A serious math problem underlies all this.  As sample sizes go up, we increase the power to detect significant effects of smaller and smaller SNPs, with diminishing returns on the total percentage of variance explained.  It seems like it ought to be possible to estimate the distribution of SNP effect sizes from existing data, and then calculate how far out in the distribution we would have to go in order to explain, say, half the variance, which is what we can do easily by just predicting from the parents IQs.  My guess is that we would have to get way way the hell out in the distribution of effect sizes, by which time the marginal effects would be so ridiculously tiny that the sample sizes required would not be in the tens of thousands but the billions.  As I write this I have the feeling that someone must have already done it.

Wednesday, February 13, 2013

I am prompted to dust off my little (well, never) used blog by a paper that was just published in Molecular Psychiatry.  I have gotten a bunch of emails about it, mostly from people who seem to think it contradicts my outlook on behavior genetics. Link here, though it is behind a paywall unless your University gets you through it.  I don't have any criticisms of the study itself, really.  It is timely, well-done and interesting.  I just don't think it is revolutionary, or even a harbinger of something revolutionary; it is a new way of demonstrating something we have known for a long time.

The research group put together a large consortium of studies with genome-wide SNP data on samples of children with IQ scores.  They then searched for genome-wide significance for the individual SNPs (and didn't find any, although they are getting closer), conducted a gene- (as opposed to SNP) based analysis that identified one gene with a significant association with IQ, used genome-wide complex trait analysis to show that common SNPs jointly account for a substantial proportion of the variation in IQ, and built a multi-SNP predictor based on the SNPs most strongly related to IQ, which predicted 1.2, 3.5 and .5 percent of the variation in IQ in three replication samples.

What does all this mean?  To understand it, you have to place it in context:  the first of the three assertions in the title, that IQ is heritable, has been perfectly well established by twin and adoption studies for seventy-five years.  It's good to show once again without the twins, but it is hardly news.  The second assertion, that it is highly polygenic, has been pretty obvious for a long time also, and has become moreso recently.

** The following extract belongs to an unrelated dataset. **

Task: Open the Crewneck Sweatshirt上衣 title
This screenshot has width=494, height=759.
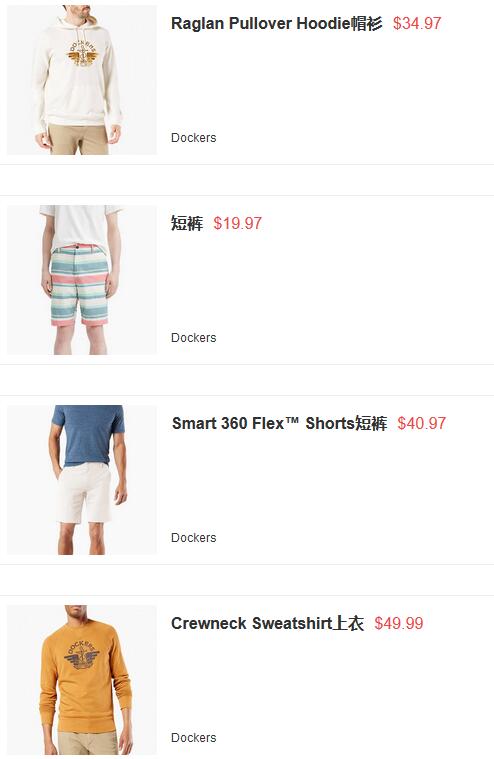Action: pos(267,623)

But what of the GCTA and the predictive composite?  GCTA is more like a twin study than it is like gene-finding.  SNP arrays are used to define pairwise genomic similarity among "unrelated" individuals, and then genomic similarity is compared to phenotypic similarity.  So yes, the heritability that was detected via quantitative genetics exists down in the SNPs somewhere, but where else would it have been?  When the researchers create composites of actual SNPs, instead of just identifying SNP-based variance, they can account for a weighted mean of 1.7% of the variance, which is a correlation of r=.13.  That, to me, is the bottom line:  if we were start a program tomorrow to take SNPs from newborns and predict their intelligence, we would do so at a level much worse than predicting from the parent's income, for example, never mind from their IQ.  And this part of the story is not one that we expect to improve as samples get bigger.  The 1.7% was based on all the SNPs, not just those reaching some magical level of significance.

What we do expect as samples get bigger is that maybe some individual SNPs will reach that magical level.  Steve Hsu predicts so, here.  I say so what.  Sure, if samples reach into the hundreds of thousands, a few SNPS with truly tiny effect sizes will be significant.  Once again:  no one sensible thought that maybe SNPs weren't associated with intelligence; the twin studies demonstrate that SNPs have to be associated with intelligence.  The real question is whether, short of growing everyone an identical twin, we can figure out the combinatorial rules by which bits of DNA combine, so we can build useful scientific explanations or prediction models.  I still see no signs that we are headed in that direction.